If you’re looking for the creamiest, cheesiest, most comforting mac and cheese, you’ve found it. This Baked Mac and Cheese is everything you want in a homemade dish—rich, gooey cheese sauce, perfectly cooked pasta, and a golden, crispy topping that adds just the right amount of crunch. Whether it’s for a family dinner, potluck, or holiday feast, this recipe is always a crowd-pleaser.
Why You’ll Love This Recipe
- Ultra creamy & cheesy – The homemade cheese sauce coats every bite.
- Crispy baked topping – Buttery breadcrumbs take it to the next level.
- Great for gatherings – A comforting side dish that everyone loves.
Ingredients
(A sneak peek—full ingredient list below!)
- 12 oz elbow macaroni (or your favorite pasta)
- 4 tbsp butter
- 4 tbsp flour
- 3 cups whole milk
- 1 cup heavy cream
- 2 ½ cups sharp cheddar cheese, shredded
- 1 cup mozzarella cheese, shredded
- ½ cup Parmesan cheese, shredded
- 1 tsp Dijon mustard
- ½ tsp garlic powder
- Salt & pepper to taste
For the Topping:
- 1 cup panko breadcrumbs
- 2 tbsp melted butter
Directions
Step 1: Cook the Pasta
Bring a large pot of salted water to a boil. Cook the macaroni until just al dente, then drain and set aside.

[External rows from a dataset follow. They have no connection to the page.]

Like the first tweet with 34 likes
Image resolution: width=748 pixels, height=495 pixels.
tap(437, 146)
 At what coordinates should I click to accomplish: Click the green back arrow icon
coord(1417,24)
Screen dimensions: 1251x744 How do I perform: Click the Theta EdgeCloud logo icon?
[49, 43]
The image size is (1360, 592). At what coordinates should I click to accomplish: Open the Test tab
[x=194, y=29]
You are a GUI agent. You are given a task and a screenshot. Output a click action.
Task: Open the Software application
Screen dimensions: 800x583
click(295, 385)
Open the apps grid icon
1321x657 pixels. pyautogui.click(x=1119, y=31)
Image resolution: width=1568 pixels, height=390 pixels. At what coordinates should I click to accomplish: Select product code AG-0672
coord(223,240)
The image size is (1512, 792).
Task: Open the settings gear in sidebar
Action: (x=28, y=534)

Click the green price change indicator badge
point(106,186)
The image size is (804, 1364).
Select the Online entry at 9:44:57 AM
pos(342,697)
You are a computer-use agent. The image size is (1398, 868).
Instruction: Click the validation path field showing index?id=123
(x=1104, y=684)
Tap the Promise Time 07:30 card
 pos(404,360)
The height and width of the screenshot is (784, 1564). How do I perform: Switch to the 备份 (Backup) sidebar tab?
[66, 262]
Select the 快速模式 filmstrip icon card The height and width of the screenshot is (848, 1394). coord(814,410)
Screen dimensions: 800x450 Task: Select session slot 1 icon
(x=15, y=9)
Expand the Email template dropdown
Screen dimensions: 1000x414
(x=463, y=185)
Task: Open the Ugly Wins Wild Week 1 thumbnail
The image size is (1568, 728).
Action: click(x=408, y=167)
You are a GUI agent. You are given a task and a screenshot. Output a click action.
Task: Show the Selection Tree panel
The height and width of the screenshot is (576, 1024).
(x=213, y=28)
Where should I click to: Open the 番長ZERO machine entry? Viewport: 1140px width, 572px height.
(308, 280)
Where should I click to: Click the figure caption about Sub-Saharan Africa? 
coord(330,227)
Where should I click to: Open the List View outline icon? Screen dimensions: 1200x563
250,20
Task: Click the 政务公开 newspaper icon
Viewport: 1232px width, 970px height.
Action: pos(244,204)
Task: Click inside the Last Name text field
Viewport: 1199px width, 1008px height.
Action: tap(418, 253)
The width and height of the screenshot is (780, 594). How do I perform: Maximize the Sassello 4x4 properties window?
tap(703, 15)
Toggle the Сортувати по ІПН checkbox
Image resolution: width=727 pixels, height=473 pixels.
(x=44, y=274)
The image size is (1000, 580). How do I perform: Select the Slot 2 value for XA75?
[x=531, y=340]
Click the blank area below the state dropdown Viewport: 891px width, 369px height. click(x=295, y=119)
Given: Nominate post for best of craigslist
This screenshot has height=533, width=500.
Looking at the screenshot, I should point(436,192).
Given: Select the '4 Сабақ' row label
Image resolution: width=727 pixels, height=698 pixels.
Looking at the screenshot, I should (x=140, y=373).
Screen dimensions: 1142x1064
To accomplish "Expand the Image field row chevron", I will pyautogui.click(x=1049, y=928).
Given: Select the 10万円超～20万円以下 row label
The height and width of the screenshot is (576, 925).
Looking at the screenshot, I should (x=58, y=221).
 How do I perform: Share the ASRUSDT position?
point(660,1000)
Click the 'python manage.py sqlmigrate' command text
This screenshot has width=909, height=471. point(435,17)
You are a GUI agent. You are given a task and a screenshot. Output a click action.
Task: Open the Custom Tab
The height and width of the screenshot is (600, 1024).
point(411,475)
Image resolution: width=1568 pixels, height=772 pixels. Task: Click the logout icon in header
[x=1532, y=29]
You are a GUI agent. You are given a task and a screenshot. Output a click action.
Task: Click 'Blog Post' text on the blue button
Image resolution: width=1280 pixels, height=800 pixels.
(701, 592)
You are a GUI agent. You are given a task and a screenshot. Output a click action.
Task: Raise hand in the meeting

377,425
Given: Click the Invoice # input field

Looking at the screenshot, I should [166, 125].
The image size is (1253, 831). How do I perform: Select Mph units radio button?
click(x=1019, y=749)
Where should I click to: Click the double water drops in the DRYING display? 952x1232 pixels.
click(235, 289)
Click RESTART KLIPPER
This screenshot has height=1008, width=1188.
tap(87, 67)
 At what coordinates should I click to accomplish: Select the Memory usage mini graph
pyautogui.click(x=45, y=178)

Step 2: Make the Cheese Sauce
In a large saucepan, melt the butter over medium heat. Whisk in the flour and cook for about 1 minute until golden and bubbly. Slowly whisk in the milk and heavy cream, stirring constantly until thickened.
Step 3: Add the Cheese
Lower the heat and stir in the cheddar, mozzarella, and Parmesan until melted and smooth. Mix in Dijon mustard, garlic powder, salt, and pepper.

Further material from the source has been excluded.